O fato é que as declarações do bilionário repercutiram de diversas formas no Brasil. Enquanto alguns parlamentares da direita insistiam na tese do impeachment de Alexandre de Moraes a Comissão de Segurança Pública e Combate ao Crime Organizado da Câmara dos Deputados aprovou, no dia 09 de abril, uma moção de aplauso e louvor a Elon Musk por “expor e enfrentar a censura política infundada imposta pela justiça brasileira contra usuários da plataforma no país”. Enquanto isso, a esquerda brasileira, e parte da base aliada do Governo Lula, articulam respostas diversas que variam da desqualificação ad hominem do bilionário, lembrando das raízes de sua herança colonial e presente de apoio à ditaduras, e outros, corretamente, retomam o debate sobre a regulação das plataformas e da inteligência artificial. Não se trata, apenas, de defender a figura de Alexandre de Moraes, mas deslocar o debate para a necessária regulamentação das redes proprietárias e das plataformas controladas pelas big techs, além de sua responsabilização pelas ameaças à democracia, e disseminação de fake news que influenciaram eleições, e que inclusive mataram milhares de pessoas com seus conteúdos de teoria da conspiração antivacina e anticiência.

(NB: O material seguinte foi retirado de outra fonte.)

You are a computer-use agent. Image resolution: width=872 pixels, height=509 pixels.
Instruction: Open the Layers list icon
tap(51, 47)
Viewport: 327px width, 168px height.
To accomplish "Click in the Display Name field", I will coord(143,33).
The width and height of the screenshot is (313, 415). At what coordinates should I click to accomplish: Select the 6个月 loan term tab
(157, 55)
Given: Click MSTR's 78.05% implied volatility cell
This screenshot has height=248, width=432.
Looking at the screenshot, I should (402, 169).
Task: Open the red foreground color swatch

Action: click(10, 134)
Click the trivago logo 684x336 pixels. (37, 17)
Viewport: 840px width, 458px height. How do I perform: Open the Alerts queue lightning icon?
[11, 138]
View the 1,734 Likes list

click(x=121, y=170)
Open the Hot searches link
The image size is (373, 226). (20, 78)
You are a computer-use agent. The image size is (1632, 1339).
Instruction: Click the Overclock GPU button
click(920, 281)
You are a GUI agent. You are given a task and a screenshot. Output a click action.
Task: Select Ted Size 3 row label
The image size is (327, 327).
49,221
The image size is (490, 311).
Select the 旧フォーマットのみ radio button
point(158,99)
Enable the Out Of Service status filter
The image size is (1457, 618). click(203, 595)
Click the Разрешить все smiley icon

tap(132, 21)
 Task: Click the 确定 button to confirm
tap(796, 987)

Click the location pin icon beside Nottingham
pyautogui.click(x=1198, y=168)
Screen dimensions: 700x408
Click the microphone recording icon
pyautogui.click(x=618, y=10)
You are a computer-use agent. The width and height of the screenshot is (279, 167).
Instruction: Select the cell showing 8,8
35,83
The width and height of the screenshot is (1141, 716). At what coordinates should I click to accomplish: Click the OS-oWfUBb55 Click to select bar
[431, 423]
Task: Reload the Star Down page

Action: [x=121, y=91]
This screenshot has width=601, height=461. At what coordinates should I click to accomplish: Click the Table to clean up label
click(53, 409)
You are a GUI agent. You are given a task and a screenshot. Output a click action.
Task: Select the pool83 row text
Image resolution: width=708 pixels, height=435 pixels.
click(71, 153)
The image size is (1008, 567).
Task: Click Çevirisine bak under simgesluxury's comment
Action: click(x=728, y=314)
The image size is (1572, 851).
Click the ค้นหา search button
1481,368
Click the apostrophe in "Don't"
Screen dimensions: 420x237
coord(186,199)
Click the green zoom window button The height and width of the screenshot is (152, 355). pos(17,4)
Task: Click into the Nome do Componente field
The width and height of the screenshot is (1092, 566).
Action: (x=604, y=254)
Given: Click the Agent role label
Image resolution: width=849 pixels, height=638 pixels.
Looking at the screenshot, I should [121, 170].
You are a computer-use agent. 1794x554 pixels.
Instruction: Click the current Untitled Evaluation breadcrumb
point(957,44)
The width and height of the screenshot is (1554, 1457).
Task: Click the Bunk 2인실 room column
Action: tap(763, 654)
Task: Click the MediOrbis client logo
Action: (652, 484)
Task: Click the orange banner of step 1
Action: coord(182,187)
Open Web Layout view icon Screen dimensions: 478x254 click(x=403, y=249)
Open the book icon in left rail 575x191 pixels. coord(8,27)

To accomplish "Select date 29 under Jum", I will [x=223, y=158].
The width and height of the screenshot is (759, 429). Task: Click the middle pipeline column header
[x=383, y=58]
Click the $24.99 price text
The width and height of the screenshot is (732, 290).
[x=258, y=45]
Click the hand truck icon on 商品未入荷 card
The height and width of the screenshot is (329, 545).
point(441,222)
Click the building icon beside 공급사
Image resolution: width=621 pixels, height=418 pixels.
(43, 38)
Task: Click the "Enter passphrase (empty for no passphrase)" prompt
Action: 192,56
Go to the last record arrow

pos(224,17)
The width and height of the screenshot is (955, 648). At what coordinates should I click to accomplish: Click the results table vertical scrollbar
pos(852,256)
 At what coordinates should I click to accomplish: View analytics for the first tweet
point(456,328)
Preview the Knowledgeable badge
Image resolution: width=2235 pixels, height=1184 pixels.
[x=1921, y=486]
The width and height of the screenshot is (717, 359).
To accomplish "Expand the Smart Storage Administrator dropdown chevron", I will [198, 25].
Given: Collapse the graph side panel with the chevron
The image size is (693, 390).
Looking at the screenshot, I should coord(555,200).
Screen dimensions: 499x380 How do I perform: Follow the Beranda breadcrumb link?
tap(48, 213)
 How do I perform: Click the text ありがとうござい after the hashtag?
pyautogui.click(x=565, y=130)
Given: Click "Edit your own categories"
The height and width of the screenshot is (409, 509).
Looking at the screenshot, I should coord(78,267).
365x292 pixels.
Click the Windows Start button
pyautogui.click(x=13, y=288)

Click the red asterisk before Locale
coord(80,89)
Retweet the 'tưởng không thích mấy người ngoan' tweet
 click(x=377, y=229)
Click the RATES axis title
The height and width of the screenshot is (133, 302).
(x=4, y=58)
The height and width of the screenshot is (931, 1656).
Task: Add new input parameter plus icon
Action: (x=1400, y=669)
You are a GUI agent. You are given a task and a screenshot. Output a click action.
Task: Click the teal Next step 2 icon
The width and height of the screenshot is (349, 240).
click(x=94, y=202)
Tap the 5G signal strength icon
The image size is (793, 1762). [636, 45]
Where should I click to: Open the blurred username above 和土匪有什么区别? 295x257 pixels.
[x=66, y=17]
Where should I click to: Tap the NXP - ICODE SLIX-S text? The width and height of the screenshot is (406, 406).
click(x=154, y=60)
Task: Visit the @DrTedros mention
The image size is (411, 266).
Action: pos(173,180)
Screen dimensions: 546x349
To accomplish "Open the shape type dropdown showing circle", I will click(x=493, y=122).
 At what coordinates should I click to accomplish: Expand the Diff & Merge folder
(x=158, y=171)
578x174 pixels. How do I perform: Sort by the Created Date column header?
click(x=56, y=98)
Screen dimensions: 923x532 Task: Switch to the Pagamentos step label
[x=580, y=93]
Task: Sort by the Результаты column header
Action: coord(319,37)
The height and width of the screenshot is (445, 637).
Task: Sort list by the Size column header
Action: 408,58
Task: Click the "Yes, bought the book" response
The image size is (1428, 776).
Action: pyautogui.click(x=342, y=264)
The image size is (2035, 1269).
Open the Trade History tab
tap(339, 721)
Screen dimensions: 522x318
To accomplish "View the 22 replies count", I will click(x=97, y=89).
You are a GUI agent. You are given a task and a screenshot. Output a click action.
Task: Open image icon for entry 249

A regulamentação das plataformas e redes proprietárias é um caso de segurança nacional e deve ser imediata. O que a extrema direita chama de liberdade de expressão é, na verdade, a liberdade irrestrita para produzir desinformação e discurso de ódio, de forma que favoreça a própria hegemonia política e a ampliação dos lucros das big techs. As big techs empreenderam um forte lobby e o poder do monopólio da comunicação contra o Projeto de Lei 2630, que propunha a regulamentação e corresponsabilização das plataformas em caso de lucro sobre crimes praticados por usuários.

As posições em defesa da regulação das plataformas e da inteligência artificial estão corretas, mas são incompletas. Se realmente estivermos preocupados com a dimensão colonial da tecnologia, representada pelo domínio das big techs – especialmente estadunidenses, em setores como o entretenimento, saúde, educação e judiciário –, é fundamental superarmos a postura reativa presente no debate da regulação de problemas que já existem e construir urgentemente um projeto amplo de soberania digital brasileira.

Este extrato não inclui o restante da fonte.